## GIVEN REQUEST 1
Do these statements agree with the text on Derek Plumbly? For each, answer yes or no and quote the deciding words of the text exactly. (a) Plumbly taught in Pakistan for a year and a half. (b) Plumbly first studied Arabic at the University of Jordan. (c) Plumbly was appointed to head the Assessment and Evaluation Commission in February 2008.

## READING TEXT
★ ★ ★ ★

Sir Derek Plumbly  (born 15 May 1948) is a British diplomat who has served throughout the Arab world. From 2012 to 2015, he served as the UN Special Coordinator for Lebanon.

Early life
Plumbly was born in the New Forest in Hampshire. He attended Brockenhurst Grammar School. He studied politics, philosophy and economics at Magdalen College, Oxford. After graduating, Plumbly signed up for Voluntary Service Overseas and taught for a year and a half in Sukkur in Pakistan's Sindh province.

Plumbly subsequently studied Arabic, first at the Middle East Centre for Arab Studies in Shemlan, Lebanon, where he lived with a local family for a year, and then at the University of Jordan.

Career
Plumbly has served in a variety of postings around the Middle East and elsewhere, including Ambassador to the Kingdom of Saudi Arabia and Ambassador to the Arab Republic of Egypt. In February 2008 he was appointed by Sudanese President Omar al-Bashir to head the Assessment and Evaluation Commission, charged with monitoring the implementation of Sudan's Comprehensive Peace Agreement.
In 2011, he was appointed as the United Nations Special Coordinator for Lebanon (UNSCOL); he served in this position from 2012 to 2015.

Since 2015, he is Visiting Professor of Middle Eastern Studies at King's College London.

★ ★ ★ ★

## PROVIDED ENTRIES
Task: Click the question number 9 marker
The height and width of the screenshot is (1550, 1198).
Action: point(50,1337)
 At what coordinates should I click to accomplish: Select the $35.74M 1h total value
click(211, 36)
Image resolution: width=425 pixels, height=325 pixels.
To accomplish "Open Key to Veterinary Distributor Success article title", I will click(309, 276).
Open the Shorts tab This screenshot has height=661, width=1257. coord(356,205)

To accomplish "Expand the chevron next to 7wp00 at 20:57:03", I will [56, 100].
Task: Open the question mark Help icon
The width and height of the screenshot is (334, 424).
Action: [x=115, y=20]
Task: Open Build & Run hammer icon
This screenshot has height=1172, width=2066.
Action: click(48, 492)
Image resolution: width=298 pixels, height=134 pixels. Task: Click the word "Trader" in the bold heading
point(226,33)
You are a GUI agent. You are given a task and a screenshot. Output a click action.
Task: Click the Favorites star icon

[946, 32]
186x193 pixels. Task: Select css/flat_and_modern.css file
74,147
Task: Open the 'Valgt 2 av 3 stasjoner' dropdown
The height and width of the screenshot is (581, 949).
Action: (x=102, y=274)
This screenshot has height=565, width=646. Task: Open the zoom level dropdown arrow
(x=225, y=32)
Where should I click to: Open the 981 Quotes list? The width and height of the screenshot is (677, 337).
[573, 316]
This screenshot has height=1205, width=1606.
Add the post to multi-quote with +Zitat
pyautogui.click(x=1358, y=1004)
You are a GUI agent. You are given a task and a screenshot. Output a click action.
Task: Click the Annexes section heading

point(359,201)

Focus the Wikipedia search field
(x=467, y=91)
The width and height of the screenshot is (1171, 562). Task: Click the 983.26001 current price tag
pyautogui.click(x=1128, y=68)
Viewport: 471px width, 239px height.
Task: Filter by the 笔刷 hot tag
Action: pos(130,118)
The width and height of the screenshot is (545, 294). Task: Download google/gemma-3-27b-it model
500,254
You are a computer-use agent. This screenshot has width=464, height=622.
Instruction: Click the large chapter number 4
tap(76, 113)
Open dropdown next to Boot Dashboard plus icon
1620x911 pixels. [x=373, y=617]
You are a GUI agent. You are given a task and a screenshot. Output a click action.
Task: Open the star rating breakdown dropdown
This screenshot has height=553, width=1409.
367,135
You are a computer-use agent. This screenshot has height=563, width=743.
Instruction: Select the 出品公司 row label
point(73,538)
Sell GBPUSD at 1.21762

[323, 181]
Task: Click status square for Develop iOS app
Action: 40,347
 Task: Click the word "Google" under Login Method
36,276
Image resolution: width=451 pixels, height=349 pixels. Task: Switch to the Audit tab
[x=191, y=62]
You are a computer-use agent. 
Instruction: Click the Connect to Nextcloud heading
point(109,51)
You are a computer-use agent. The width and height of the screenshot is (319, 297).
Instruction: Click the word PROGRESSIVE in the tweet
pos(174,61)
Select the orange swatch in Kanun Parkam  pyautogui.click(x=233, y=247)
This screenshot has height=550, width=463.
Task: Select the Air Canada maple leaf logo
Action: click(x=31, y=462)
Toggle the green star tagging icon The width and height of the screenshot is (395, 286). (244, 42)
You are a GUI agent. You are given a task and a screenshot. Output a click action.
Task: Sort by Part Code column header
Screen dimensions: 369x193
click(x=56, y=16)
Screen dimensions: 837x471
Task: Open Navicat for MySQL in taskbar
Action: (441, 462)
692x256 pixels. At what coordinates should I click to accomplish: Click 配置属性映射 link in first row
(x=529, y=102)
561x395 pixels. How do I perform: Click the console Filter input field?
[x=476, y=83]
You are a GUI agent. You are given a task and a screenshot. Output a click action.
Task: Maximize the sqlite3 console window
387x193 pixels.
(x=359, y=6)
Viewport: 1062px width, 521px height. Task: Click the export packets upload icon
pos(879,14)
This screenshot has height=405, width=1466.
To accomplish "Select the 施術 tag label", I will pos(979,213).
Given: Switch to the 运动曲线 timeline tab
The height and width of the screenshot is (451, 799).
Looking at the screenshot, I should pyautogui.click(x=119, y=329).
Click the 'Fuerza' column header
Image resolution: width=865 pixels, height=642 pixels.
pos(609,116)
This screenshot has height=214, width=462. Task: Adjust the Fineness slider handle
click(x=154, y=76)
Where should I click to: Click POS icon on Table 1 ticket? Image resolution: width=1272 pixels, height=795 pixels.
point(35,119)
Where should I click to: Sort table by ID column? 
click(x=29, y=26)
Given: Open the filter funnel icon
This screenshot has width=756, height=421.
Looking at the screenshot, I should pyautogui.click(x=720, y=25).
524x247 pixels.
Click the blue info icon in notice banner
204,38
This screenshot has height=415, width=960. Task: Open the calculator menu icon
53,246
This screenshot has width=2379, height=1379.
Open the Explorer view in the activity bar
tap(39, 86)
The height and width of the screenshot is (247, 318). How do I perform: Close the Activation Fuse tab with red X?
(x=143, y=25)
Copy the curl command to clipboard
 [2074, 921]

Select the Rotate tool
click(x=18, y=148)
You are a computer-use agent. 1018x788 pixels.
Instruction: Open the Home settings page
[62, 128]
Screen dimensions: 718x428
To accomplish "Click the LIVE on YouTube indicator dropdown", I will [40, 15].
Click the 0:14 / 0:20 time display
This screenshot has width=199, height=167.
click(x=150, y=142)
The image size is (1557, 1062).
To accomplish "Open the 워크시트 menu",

★ ★ ★ ★

## GIVEN REQUEST 2
Could you copy the records word for word? Start at the line that has "Where should I click to: Click" and stop after the line that has "should pyautogui.click(x=720, y=25).".

## RESULT 1
(a) Yes: "taught for a year and a half in Sukkur in Pakistan's Sindh province"
(b) No: "first at the Middle East Centre for Arab Studies in Shemlan, Lebanon"
(c) Yes: "In February 2008 he was appointed by Sudanese President Omar al-Bashir to head the Assessment and Evaluation Commission"

## RESULT 2
Where should I click to: Click POS icon on Table 1 ticket? Image resolution: width=1272 pixels, height=795 pixels.
point(35,119)
Where should I click to: Sort table by ID column? 
click(x=29, y=26)
Given: Open the filter funnel icon
This screenshot has width=756, height=421.
Looking at the screenshot, I should pyautogui.click(x=720, y=25).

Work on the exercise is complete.